LOUISVILLE, Ky. – In major college athletics, where coaching loyalty is quickly becoming an oxymoron, there’s Jim Boeheim. He’s a coach who walked on at Syracuse in 1962, took a graduate assistant job at his alma mater in 1969, became the head coach in 1976 and never left.

In Saturday night’s 76-71 loss to Louisville, Boeheim coached his 1,000th game. That’s an accomplishment within itself, considering he becomes the 22nd head coach in Division I history to reach that mark. Only four other active coaches have achieved the milestone. None have done it at the same school.

When Boeheim was asked about the achievement on Thursday, he refused to take any public pride in the mark. It’s midseason, after all, and Syracuse has suffered from inconsistency. Boeheim’s focus was on Louisville, and now it will be on Tuesday’s game against Notre Dame.

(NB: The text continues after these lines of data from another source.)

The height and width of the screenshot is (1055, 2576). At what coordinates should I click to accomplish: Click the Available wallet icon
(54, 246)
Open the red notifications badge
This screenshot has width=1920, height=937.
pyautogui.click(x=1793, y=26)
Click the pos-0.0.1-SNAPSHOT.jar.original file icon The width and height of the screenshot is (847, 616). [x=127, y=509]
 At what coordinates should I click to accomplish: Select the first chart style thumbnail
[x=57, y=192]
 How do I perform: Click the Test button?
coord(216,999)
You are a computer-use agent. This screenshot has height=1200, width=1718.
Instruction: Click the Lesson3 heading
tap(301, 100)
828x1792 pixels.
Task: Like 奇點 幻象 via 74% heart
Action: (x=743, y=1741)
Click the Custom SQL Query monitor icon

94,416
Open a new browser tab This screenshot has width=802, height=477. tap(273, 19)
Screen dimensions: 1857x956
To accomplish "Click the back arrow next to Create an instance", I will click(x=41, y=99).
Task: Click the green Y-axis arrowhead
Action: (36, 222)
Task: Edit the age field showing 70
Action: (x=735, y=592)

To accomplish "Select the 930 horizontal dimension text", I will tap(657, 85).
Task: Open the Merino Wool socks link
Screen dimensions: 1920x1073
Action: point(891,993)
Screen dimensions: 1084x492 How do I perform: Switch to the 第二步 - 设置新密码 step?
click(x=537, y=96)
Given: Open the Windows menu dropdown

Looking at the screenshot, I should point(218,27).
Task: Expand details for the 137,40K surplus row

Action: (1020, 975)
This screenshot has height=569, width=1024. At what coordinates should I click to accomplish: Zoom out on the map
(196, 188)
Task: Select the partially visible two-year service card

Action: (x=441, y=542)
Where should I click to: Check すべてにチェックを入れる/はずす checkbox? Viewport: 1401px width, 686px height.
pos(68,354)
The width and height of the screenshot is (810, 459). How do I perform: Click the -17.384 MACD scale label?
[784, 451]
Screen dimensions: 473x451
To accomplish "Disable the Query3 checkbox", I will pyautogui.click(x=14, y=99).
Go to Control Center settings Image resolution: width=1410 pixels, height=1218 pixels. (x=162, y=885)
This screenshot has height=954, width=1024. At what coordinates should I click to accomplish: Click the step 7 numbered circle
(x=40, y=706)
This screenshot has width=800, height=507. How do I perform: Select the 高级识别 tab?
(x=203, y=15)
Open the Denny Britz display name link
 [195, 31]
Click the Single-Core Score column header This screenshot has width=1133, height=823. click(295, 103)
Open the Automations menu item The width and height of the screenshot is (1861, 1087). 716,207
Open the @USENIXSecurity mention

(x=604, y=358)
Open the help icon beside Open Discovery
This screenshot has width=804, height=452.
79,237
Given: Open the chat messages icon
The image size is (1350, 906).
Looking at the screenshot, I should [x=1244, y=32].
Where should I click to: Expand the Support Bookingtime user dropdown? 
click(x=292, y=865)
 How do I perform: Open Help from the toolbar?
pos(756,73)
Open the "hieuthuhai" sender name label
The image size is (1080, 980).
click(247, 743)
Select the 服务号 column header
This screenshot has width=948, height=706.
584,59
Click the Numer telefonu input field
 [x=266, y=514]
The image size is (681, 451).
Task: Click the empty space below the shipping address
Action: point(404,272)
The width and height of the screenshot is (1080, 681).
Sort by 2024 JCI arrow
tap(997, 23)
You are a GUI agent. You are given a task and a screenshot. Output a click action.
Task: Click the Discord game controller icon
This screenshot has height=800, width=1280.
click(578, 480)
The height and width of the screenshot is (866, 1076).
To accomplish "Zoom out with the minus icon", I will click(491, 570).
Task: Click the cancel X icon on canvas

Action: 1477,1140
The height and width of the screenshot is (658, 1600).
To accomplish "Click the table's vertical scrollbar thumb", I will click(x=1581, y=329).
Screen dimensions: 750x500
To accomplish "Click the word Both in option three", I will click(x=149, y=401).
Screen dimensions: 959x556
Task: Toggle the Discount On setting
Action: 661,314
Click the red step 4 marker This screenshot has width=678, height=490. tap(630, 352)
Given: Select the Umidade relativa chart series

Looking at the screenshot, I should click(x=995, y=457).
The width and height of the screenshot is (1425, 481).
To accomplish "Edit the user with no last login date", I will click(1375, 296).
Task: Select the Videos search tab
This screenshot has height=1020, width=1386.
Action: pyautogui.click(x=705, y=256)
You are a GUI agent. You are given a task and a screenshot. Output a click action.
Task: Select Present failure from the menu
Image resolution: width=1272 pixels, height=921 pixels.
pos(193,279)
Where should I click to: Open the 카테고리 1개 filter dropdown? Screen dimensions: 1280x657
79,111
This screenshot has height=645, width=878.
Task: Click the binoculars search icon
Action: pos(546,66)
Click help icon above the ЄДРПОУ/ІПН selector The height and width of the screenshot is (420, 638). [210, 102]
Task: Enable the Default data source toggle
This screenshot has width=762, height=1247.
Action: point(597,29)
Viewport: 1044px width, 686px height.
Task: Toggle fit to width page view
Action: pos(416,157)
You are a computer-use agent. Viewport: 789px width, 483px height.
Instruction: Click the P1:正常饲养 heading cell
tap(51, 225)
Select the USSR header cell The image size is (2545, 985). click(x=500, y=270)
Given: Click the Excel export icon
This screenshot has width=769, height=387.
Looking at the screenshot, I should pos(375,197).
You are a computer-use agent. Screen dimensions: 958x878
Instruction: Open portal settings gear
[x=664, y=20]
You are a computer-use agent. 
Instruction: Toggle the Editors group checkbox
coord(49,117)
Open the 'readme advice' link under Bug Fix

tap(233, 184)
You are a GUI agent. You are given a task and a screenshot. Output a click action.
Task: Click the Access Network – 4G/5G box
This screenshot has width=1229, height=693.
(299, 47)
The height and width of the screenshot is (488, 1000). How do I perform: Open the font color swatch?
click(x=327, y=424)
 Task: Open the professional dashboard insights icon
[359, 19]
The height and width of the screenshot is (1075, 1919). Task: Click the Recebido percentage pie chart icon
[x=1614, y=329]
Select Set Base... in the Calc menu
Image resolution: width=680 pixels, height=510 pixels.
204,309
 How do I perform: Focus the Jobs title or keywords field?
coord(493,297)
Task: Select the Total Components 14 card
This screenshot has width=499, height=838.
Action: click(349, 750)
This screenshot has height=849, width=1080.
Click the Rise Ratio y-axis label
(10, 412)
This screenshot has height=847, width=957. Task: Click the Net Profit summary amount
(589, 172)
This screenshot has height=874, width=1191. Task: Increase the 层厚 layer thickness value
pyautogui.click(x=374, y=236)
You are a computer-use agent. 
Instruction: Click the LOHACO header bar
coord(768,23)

‘Numbers like that aren’t relevant when you get into the season,’ Boeheim said. ‘You just look at the next game and concentrate and focus on that. Anything else, all the other numbers, we’ll look back on someday.’

As much as he wants to play the 1,000 games off as unimportant, there is something noteworthy about the fact he’s done it for this long at the same place.



Coaching isn’t much different than business. You often have to start at the bottom and get to the top. It leaves a situation where college football and basketball coaches come to a school, rally the fans and alumni, recruit well enough to win and then depart for a better offer. And there’s nothing wrong with this – most people would take more money and a better job when they get the chance.

It makes Boeheim a rarity. Actually, it makes him an endangered species. Coaches who stay at the same place for 10 years are rarities. Coaches who stay for 20 years are like finding a four-leaf clover. A 30-year coach at the same place? Don’t even bother looking. The same praise should also go to assistant coach Bernie Fine, who’s been by Boeheim’s side the entire time.

It’s especially noteworthy when looking at the other bench, where Louisville head coach Rick Pitino sat.

Pitino was one of Boeheim’s first hires along with Fine back in 1976, when Boeheim interrupted the Pitinos’ honeymoon to offer him a job. Since then, Pitino has coached at four different colleges and with two NBA teams. He’s arguably been more successful than Boeheim, considering he’s been to more Final Fours (four to three) than Boeheim in fewer years, they have the same amount of championships (one) and Pitino has a better winning percentage.

But Boeheim will forever be Syracuse’s coach. Pitino, for all his successes and all the accolades he deserves, has no group of fans that identify him as their own.

At Louisville, it’s about Denny Crum, who will have the court named after him on Feb. 9, and won two titles for the Cardinals. At Kentucky, which Pitino resurrected from NCAA sanctions into a title contender, he’ll never hold the same status as the venerable Adolph Rupp, who has an entire arena named after him. Maybe Providence, but he was only there for two seasons. Not Boston University – Pitino only took BU to the NCAA Tournament once. Certainly not the Boston Celtics, whose fans cringe at his name, nor the New York Knicks, whose storied history includes Pitino only as a footnote.

He’s still one of the great coaches in college basketball history, but his legacy will be taking three different schools to a Final Four, causing him to be respected more than loved.

Boeheim’s different.

Pitino likes to tell the story of a vacation he took with his wife, Boeheim and Boeheim’s first wife. They were sitting on the beach in Bermuda and the question was proposed that if they had all the money in the world, where would they live? Pitino’s wife said Park Avenue. Boeheim’s then-wife said Monaco. Pitino said Miami. Boeheim said Syracuse.

‘He loves the school,’ Pitino said. ‘To him it’s heaven.’

It’s not the NBA, and it’s not even North Carolina, UCLA or Kentucky. But Syracuse is a place he loves and a place that loves him. His team plays on a court that bears his signature in a city where he has a television show, two radio shows and a group of fans that will fill a 25,000-seat dome in sub-zero temperatures because even though players come and go, the same guy has coached on the sideline for 1,000 games.

Maybe loyalty is worth something after all.